Both the line with "1512x791 pixels. Task: Open" and the line with "Task: Open the Brasil section" in the records below must appear in the output, along with every line between them, exactly and with nothing added.
-- Records shown follows --
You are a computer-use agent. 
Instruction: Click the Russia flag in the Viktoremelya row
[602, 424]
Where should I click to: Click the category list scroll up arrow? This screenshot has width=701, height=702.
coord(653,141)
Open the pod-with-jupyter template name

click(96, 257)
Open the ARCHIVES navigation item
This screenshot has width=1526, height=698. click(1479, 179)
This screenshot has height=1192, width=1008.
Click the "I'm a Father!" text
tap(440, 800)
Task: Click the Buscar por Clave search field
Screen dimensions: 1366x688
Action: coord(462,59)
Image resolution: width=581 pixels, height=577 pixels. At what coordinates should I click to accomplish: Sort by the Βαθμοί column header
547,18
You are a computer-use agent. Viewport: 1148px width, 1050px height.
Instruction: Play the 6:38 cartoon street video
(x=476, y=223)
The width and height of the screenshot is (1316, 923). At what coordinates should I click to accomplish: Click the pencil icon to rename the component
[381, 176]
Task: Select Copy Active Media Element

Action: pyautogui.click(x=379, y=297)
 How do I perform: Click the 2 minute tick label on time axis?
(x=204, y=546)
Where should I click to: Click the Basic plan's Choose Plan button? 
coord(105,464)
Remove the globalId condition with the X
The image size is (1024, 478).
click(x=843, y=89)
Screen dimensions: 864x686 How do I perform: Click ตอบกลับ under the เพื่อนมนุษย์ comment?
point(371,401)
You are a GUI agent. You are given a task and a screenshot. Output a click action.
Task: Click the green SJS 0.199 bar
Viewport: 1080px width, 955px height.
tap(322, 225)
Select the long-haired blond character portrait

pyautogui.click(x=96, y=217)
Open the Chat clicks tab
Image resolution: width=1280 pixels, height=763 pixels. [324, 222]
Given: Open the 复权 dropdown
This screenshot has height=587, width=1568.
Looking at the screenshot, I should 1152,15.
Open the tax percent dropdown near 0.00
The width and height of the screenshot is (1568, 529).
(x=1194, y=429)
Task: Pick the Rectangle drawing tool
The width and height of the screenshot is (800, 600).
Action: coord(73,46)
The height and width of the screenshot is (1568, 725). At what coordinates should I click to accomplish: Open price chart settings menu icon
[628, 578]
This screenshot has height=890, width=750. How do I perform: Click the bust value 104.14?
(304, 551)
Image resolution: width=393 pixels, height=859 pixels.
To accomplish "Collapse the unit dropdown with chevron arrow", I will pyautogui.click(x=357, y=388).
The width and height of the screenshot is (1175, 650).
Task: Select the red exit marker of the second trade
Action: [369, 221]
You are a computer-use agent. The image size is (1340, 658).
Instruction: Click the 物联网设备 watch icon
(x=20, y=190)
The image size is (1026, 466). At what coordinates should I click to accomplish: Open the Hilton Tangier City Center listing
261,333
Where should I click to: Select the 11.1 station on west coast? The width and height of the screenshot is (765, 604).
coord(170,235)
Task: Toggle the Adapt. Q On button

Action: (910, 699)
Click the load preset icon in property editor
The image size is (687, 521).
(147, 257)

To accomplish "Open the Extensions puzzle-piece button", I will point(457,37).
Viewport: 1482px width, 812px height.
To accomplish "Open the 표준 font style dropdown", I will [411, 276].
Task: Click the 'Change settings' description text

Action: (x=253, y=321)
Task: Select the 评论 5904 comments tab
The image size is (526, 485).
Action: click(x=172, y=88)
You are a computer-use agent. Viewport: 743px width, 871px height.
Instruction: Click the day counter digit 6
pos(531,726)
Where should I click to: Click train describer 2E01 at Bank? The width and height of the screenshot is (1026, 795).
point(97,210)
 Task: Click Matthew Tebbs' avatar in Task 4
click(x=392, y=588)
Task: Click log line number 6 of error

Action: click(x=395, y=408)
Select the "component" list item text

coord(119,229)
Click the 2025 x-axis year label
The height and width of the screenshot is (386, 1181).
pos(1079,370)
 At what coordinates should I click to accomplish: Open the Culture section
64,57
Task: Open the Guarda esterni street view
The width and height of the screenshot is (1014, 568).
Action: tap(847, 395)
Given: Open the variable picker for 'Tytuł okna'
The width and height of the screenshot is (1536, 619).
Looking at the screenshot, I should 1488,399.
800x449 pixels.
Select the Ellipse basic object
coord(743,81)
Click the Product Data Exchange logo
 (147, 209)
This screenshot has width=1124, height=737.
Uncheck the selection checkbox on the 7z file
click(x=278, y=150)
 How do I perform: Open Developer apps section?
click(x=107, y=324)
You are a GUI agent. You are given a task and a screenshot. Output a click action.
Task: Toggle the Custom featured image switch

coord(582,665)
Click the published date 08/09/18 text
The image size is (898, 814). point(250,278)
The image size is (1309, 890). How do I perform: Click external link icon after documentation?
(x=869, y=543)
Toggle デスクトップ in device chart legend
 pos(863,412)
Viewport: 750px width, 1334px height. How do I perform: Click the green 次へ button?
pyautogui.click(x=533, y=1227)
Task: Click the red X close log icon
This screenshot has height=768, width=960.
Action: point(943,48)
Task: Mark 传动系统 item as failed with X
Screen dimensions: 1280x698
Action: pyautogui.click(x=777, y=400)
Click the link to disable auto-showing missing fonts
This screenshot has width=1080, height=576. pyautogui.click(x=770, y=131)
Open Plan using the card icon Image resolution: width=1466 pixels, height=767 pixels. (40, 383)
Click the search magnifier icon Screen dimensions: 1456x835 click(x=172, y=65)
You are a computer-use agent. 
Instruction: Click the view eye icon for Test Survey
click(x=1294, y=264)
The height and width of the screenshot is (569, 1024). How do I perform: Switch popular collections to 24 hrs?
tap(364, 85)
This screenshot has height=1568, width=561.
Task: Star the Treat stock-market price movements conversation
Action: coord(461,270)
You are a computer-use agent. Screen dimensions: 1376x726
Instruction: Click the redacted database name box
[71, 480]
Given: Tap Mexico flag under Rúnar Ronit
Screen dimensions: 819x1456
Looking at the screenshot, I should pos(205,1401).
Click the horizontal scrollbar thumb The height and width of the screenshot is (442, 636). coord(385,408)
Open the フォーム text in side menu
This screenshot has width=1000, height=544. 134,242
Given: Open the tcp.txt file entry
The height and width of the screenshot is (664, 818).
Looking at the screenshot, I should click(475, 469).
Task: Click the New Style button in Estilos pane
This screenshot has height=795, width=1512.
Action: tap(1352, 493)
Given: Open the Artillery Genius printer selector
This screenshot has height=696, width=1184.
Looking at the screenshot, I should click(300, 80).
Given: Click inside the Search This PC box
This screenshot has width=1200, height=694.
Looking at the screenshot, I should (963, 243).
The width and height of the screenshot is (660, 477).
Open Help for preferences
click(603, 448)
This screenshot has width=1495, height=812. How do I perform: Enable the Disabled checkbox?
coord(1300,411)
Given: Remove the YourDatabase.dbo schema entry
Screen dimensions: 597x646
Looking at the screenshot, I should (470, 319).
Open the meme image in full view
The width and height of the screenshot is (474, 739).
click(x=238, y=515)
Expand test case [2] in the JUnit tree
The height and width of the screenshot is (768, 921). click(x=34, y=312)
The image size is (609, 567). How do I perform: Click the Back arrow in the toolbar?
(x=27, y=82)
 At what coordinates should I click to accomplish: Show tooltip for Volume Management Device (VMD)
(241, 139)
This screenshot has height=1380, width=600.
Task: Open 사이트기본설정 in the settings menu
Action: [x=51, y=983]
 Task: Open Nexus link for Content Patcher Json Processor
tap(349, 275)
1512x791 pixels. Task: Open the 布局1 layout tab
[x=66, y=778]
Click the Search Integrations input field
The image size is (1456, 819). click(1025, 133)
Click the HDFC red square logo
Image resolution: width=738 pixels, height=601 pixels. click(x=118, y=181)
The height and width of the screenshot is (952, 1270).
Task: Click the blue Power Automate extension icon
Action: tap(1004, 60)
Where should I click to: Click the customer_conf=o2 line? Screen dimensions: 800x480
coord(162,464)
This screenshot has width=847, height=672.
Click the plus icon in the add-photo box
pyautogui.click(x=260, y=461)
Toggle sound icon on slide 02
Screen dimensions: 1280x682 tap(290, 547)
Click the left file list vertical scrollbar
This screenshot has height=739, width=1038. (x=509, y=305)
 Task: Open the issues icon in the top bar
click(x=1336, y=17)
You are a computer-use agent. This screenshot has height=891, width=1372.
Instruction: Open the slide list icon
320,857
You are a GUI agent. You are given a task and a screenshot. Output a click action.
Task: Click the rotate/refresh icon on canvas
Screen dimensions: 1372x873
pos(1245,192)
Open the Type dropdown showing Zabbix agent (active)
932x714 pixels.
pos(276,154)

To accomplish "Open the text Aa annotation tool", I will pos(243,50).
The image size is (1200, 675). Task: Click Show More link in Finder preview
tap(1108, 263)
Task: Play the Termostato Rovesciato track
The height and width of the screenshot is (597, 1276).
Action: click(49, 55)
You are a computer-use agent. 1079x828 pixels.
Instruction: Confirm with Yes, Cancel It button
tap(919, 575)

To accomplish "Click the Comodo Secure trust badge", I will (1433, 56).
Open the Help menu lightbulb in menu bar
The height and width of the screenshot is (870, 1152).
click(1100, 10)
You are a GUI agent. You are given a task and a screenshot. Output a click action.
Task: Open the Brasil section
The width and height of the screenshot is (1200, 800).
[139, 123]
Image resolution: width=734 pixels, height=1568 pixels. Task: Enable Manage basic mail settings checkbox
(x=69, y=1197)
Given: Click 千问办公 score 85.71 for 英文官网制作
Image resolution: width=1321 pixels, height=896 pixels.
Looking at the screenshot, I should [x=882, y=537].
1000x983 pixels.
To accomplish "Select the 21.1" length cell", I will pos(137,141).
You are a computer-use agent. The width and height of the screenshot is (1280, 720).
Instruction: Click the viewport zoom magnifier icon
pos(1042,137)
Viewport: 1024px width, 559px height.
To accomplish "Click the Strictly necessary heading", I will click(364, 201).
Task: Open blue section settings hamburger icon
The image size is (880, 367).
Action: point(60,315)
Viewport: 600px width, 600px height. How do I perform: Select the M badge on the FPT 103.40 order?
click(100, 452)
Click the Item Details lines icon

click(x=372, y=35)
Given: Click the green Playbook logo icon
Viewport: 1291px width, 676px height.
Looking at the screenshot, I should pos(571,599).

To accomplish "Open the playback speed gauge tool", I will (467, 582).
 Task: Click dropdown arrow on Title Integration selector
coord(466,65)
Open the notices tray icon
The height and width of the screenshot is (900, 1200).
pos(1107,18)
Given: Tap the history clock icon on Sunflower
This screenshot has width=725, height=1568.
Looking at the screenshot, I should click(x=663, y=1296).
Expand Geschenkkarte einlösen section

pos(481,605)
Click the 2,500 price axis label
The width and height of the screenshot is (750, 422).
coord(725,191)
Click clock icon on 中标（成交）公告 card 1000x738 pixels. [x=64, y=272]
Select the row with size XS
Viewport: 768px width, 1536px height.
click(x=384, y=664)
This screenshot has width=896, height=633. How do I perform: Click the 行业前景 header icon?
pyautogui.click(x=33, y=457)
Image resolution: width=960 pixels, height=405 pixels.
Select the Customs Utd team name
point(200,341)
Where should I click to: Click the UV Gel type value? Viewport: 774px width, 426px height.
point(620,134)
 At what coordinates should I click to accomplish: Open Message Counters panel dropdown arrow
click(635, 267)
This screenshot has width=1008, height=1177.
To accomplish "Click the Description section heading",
-- Records shown concluded --
• Exercise result:
1512x791 pixels. Task: Open the 布局1 layout tab
[x=66, y=778]
Click the Search Integrations input field
The image size is (1456, 819). click(1025, 133)
Click the HDFC red square logo
Image resolution: width=738 pixels, height=601 pixels. click(x=118, y=181)
The height and width of the screenshot is (952, 1270).
Task: Click the blue Power Automate extension icon
Action: tap(1004, 60)
Where should I click to: Click the customer_conf=o2 line? Screen dimensions: 800x480
coord(162,464)
This screenshot has width=847, height=672.
Click the plus icon in the add-photo box
pyautogui.click(x=260, y=461)
Toggle sound icon on slide 02
Screen dimensions: 1280x682 tap(290, 547)
Click the left file list vertical scrollbar
This screenshot has height=739, width=1038. (x=509, y=305)
 Task: Open the issues icon in the top bar
click(x=1336, y=17)
You are a computer-use agent. This screenshot has height=891, width=1372.
Instruction: Open the slide list icon
320,857
You are a GUI agent. You are given a task and a screenshot. Output a click action.
Task: Click the rotate/refresh icon on canvas
Screen dimensions: 1372x873
pos(1245,192)
Open the Type dropdown showing Zabbix agent (active)
932x714 pixels.
pos(276,154)

To accomplish "Open the text Aa annotation tool", I will pos(243,50).
The image size is (1200, 675). Task: Click Show More link in Finder preview
tap(1108, 263)
Task: Play the Termostato Rovesciato track
The height and width of the screenshot is (597, 1276).
Action: click(49, 55)
You are a computer-use agent. 1079x828 pixels.
Instruction: Confirm with Yes, Cancel It button
tap(919, 575)

To accomplish "Click the Comodo Secure trust badge", I will (1433, 56).
Open the Help menu lightbulb in menu bar
The height and width of the screenshot is (870, 1152).
click(1100, 10)
You are a GUI agent. You are given a task and a screenshot. Output a click action.
Task: Open the Brasil section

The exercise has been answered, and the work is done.